Winter Roof −4−  投稿者:Matsurugi


   第4話 世界の果てに残された、天と地上の温もり



 屋上で見つけたものが青い花を閉じ込めた琥珀だと知った時、私は恋に落ちてしまったのかもしれない。
 花の青さを思う度に、思いは強くなり、閉じこめられた時間の永さを思う度に、思いは高まっていく。
 私は冬の屋上に差す月の下に立って、誰にも話したことのない私の秘密を浩平君に話し始めてしまっていた。

 ***

 私がどこからきたのか、私にはわからない。私が与えられたその場所での唯一の記憶は、暗い、何もない闇だけだった……

「誰が先輩をそんな場所に閉じ込めていたんだ? 何のために? そこにどんな目的や意味があったんだ?」
 みさき先輩がほんの少し、ためらいを見せる。そして決心したように俺に胸を開いた。左胸のふくらみの上に聖痕のように小さな文字が彫られていた。
「先輩……なんなんだ、これは?」
 俺は茫然と見たこともない文字をみつめる。
「“自分が所有するものからのみ、人は快楽を得る自由を持つ……それが自由というものの、本質だから。所有するものによってのみ自己を規定することが、やがては人間の本質になるように”……って、書かれているそうだよ」ここよりも北にある国の言葉でね、と先輩が言った。
「誰が書いたんだ?」
「私を閉じこめた、新未 阪臣(にいみ さかおみ)という人。彼はこの地にくる前に、6人の幼女を殺害した無期懲役囚なんだって。冬のはじまったあの年、彼はどういうわけか仮釈放されたの。そして、小学生だった私を手に入れた。
 どうやって私が彼の手に託されたかは今でもわからない。救出された時、私はなにも持たない子供になっていた。しばらくの間は言葉を話すことも、笑うことも、歩くことも、立つことさえ、私はできなかった。

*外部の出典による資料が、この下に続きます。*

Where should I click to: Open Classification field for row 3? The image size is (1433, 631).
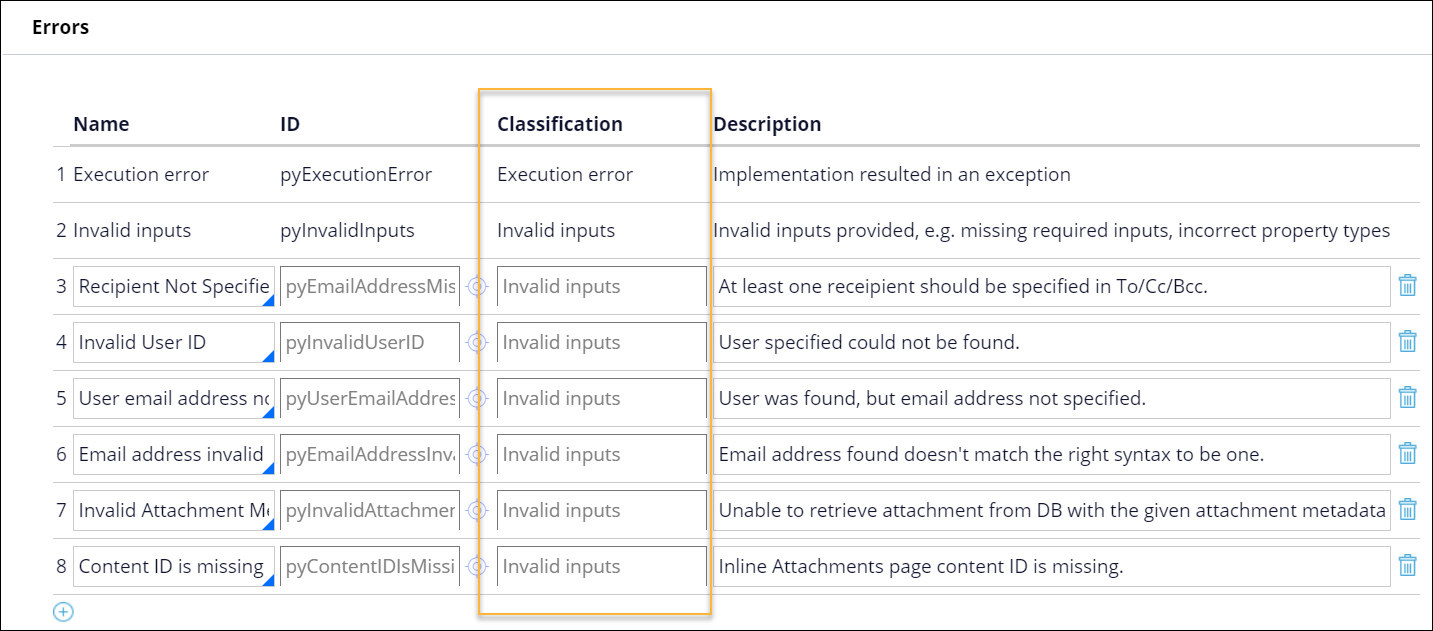pos(601,286)
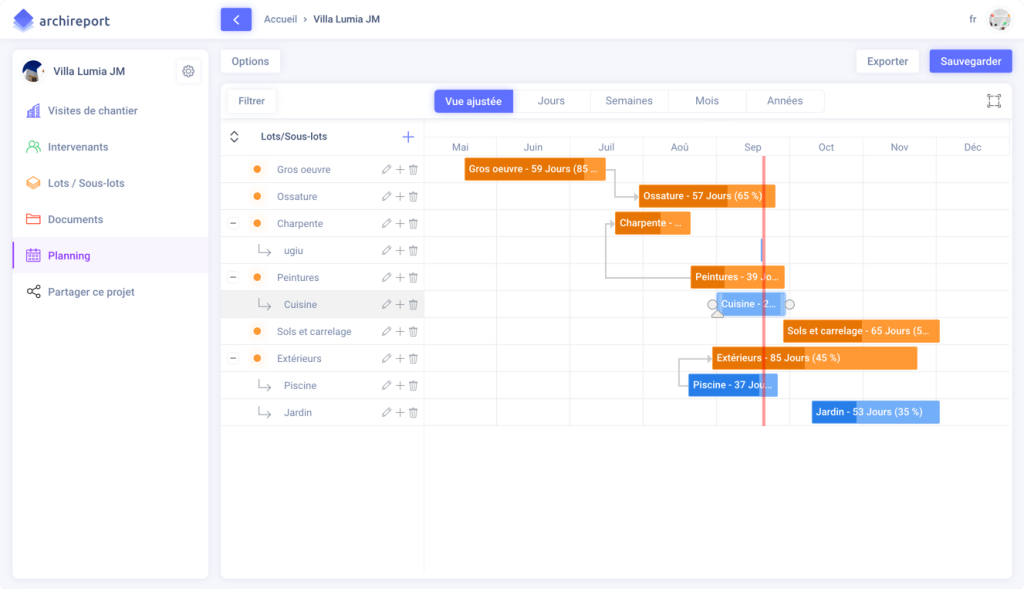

そして、私が世界を見ることはもう二度とできなくなっていた。 信じられる? 人間が他者をそこまで陵辱するなんてこと、信じられる? 世界は理由を持たない暴力で満ちている。世界は私たちが思っているほどいい人ばかりじゃないんだよ……」
 俺は言葉もなく、先輩の白い胸に記された文字を見つめた。先輩の奪われ、失われ、損なわれた記号の破片を見つめた。俺は先輩の頬に手を触れた。先輩は子供のように小さな頭を俺の手に預けた。こぼれ落ちる髪を指ですくい、震えている先輩の瞼にそっとくちびるを重ねた。先輩は大きく息をもらした。
「こんなこと突然話してごめんね……浩平君」
「かまわないよ……」
「そんなことがあったからなのかな、私は少し他の人と違うみたいなんだよ……」
「人は誰にも似てないさ。先輩はたったひとりしかいないんだから。……それで、その人はいまどうしているんだ?」
「知らない……私が知っているのは……もう二度と光が私に訪れることがないということだけ」

 ***

 屋上に立ち、天に昇った月が雪の積もる地上を銀色に照らしているのを私は頭に思い描いた。幼い時に見たその記憶を、私は今でも心の中に景色として甦らせることができた。
 私は不意に恥ずかしくなった。私は制服をほとんど脱ぎ捨てて浩平君の腕の中にいたからだ。
 浩平君の鼓動がはっきり聴こえた。私は時折こんな風に自分を失ってしまうことがある。けれどこんな風に誰かに頼って何もかもをさらけだしてしまったことはなかった。私は琥珀を思う。閉じこめられた、というイメージに自分を重ねすぎているのかもしれない。私はずっとこの場所から動くことができなかったから……。
 けれど、こうして腕に抱かれているのはなんて気持ちがいいんだろう。私は目を閉じる。浩平君のことを私はほとんどなにも知らない。でも、もうキスをしてしまった。告白も約束もしないままに、何度も、キスをしてしまった。
 私は恋をしたのかもしれない。私の気づかないうちに、私の中で、恋が始まってしまったのかもしれない。
 人を好きになることを私はずっと避けてきた。私の好きになった人に、残酷な思いをさせたくないから。私のせいで迷惑をかけたくないから。そう思い続けて、自分の心をずっと閉じこめてきた。でも、そう思いながらも、私の心は恋を待っていた。いつか夏がくるを待ち望むように。私の心はふたつの思いが相反したまま、どこにもいくことのできないこの世界のように、一歩も動けなくなっていた……
 浩平君の手が優しく私の髪をすいている。浩平君はそれ以上のことを私に求めなかった。浩平君は私の気持ちを受け止めることだけに自分の心を砕いてくれていた。嬉しかった。暖かな思いが重なり合う胸の奥にあふれた。
 浩平君が、好きだよ……
 夜空から照らす月と星、そして夜景の灯火が、冷たくなったキスの感触をその輝きで包んでくれているみたいで、心地よい感覚は私の閉じこめられた心も溶かしてくれた。
「浩平君、ここは世界の果てなんだよ。なのに、どうしてここにきたの?」
「先輩に夏を届けにきたのさ」
 浩平君が笑ってそういった。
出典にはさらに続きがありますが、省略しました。